The Bank of England’s Monetary Policy Committee has unanimously voted to hold interest rates at their record low of 0.1%. The BoE said that despite a stronger than expected recovery in recent months, the economy remains around 7% smaller than at the end of 2019. The Bank also warned that the increasing rate of coronavirus infections and uncertainty over the UK’s post-Brexit relationship with the EU threaten Britain’s economic recovery.
The government has introduced new laws which states that people who are instructed to self-isolate by NHS Test and Trace, and are on lower incomes and cannot work from home, and have lost income as a result of self-isolating, will receive a support payment of £500. New fines for those breaching self-isolation rules will also start at £1,000. The government states it recognises that self-isolation is one of the most powerful tools for controlling the transmission of Covid-19, and this support payment will ensure that those on low incomes are able to self-isolate without worry about their finances. Just under 4 million people who are in receipt of benefits in England will be eligible for the payment, which will be available to those who are required to self-isolate from 28 September and in place via local authorities by 12 October (backdated payments).

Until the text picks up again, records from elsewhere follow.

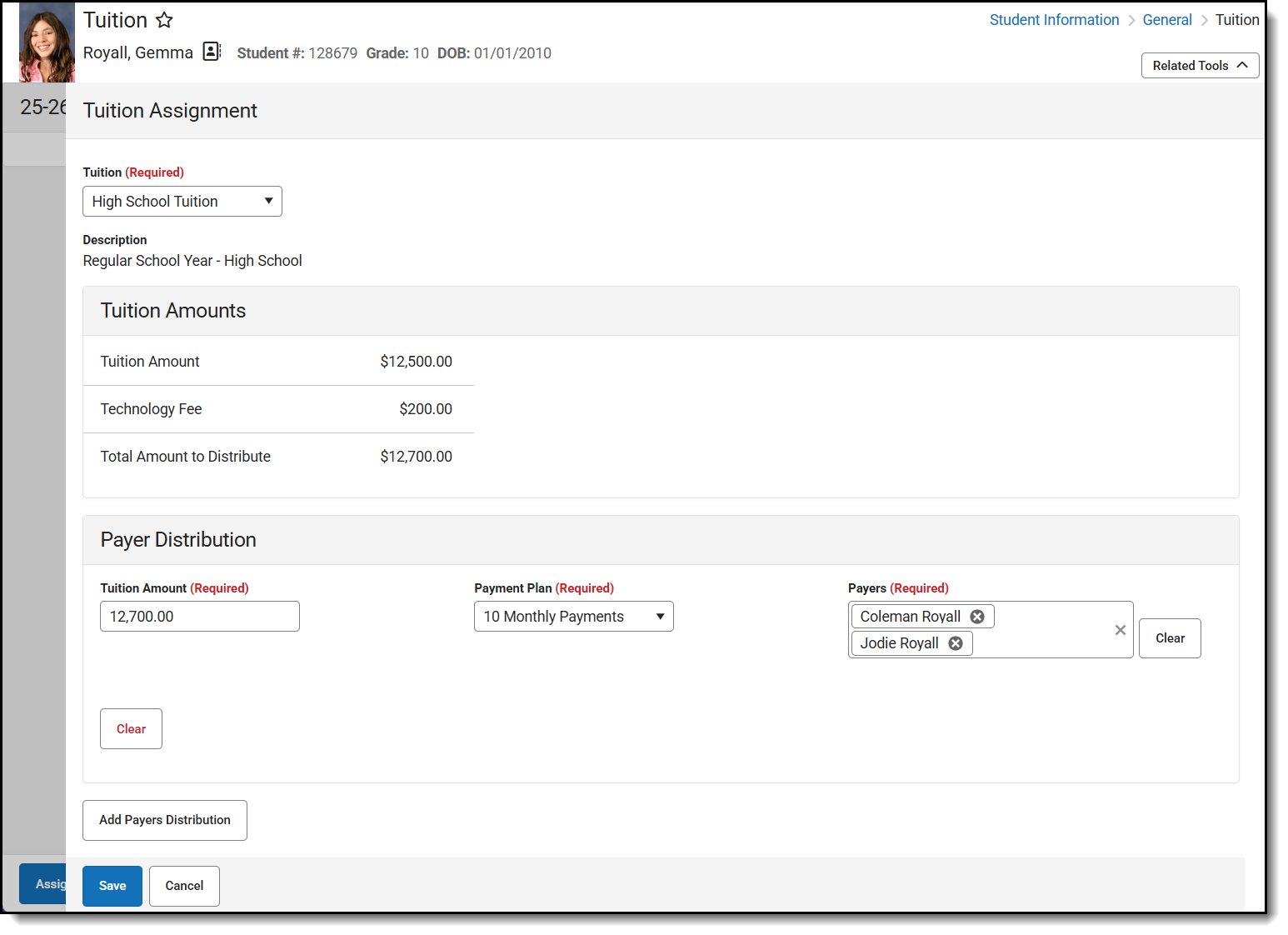Collapse the Related Tools panel
The width and height of the screenshot is (1288, 935).
click(1199, 65)
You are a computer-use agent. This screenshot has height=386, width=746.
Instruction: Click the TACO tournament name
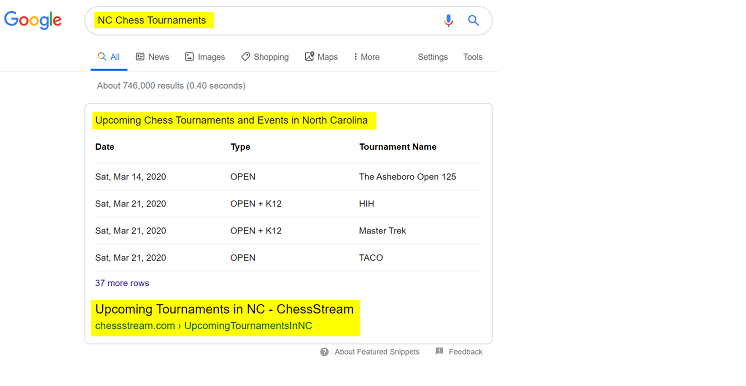[x=371, y=257]
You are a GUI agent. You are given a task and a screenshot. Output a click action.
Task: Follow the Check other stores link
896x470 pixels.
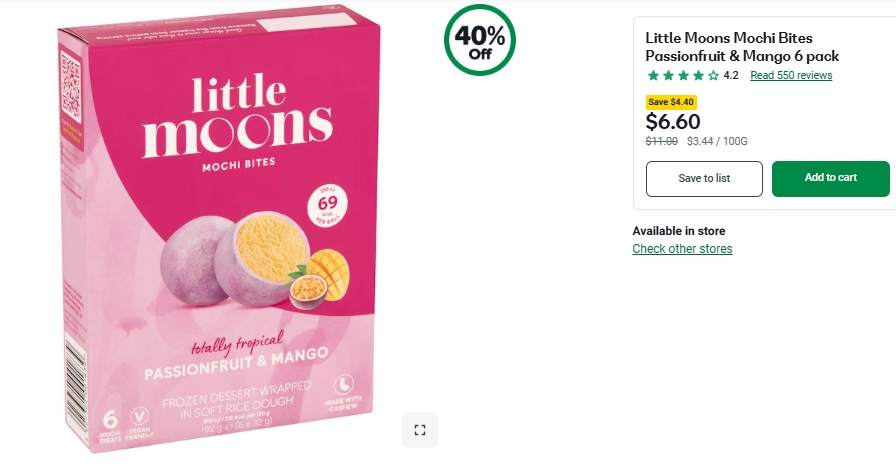[682, 249]
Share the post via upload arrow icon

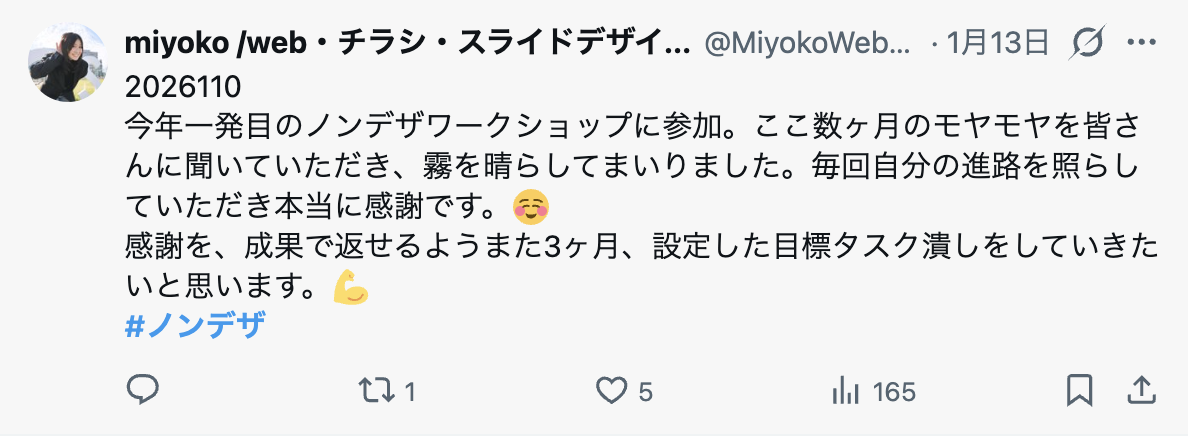(1142, 390)
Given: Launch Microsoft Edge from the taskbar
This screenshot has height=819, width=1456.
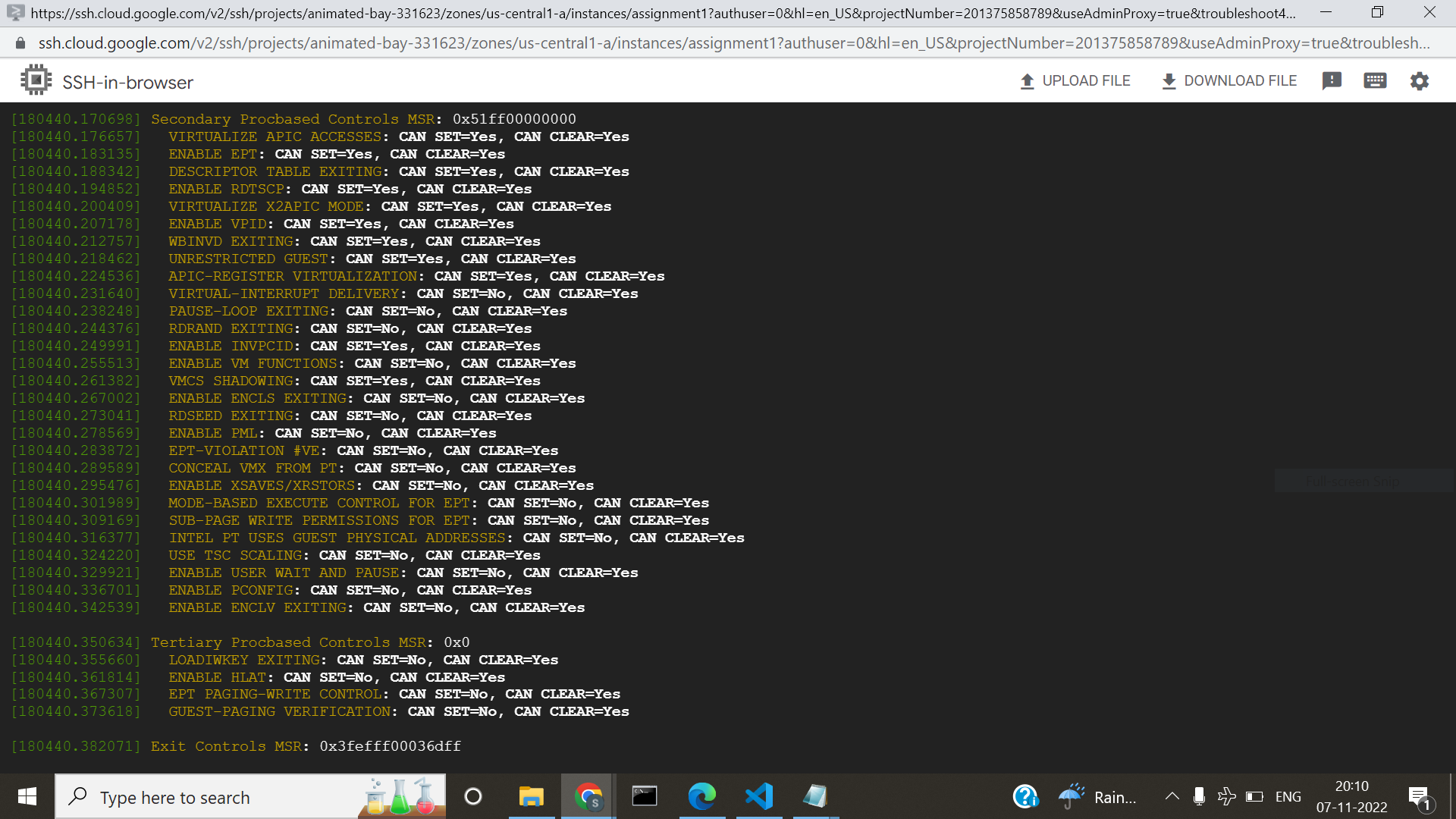Looking at the screenshot, I should (703, 796).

Housing charity Shelter and district councils have warned that hundreds of thousands of private renters have fallen into arrears during the coronavirus pandemic or are otherwise at risk of being made homeless as the furlough scheme ends and unemployment rises. Calls for a ban on evictions to be extended or made permanent are being made amid fears it could provoke a surge in homelessness and contribute to a rise in coronavirus infections. Following a temporary government ban on landlords evicting tenants, eviction hearings can restart in England and Wales from 21st September.
Social care and health
The Department of Health and Social Care has announced that an additional £546m in funding will be allocated to care homes to help protect residents from winter COVID-19 outbreaks. The funding will pay for PPE such as facemasks, gloves and aprons, and will enable homes to continue paying the full wages of carers and other staff if they develop COVID-19 symptoms.
People visiting care homes in areas with high numbers of coronavirus cases will be required to be constantly supervised as part of the Government's adult social care winter action plan. Visits should be limited, and in facilities listed as being an area of intervention, visits should be halted altogether except in "exceptional circumstances".
New monthly interim indicators for Natural England’s People and Nature Survey for England show that almost half the population (46%) are spending more time outside than before COVID-19 (up from 44% in June and 26% in May). With 42% of adults reporting that ‘nature and wildlife is more important than ever to my wellbeing’ and 35% visiting local green and natural spaces more often.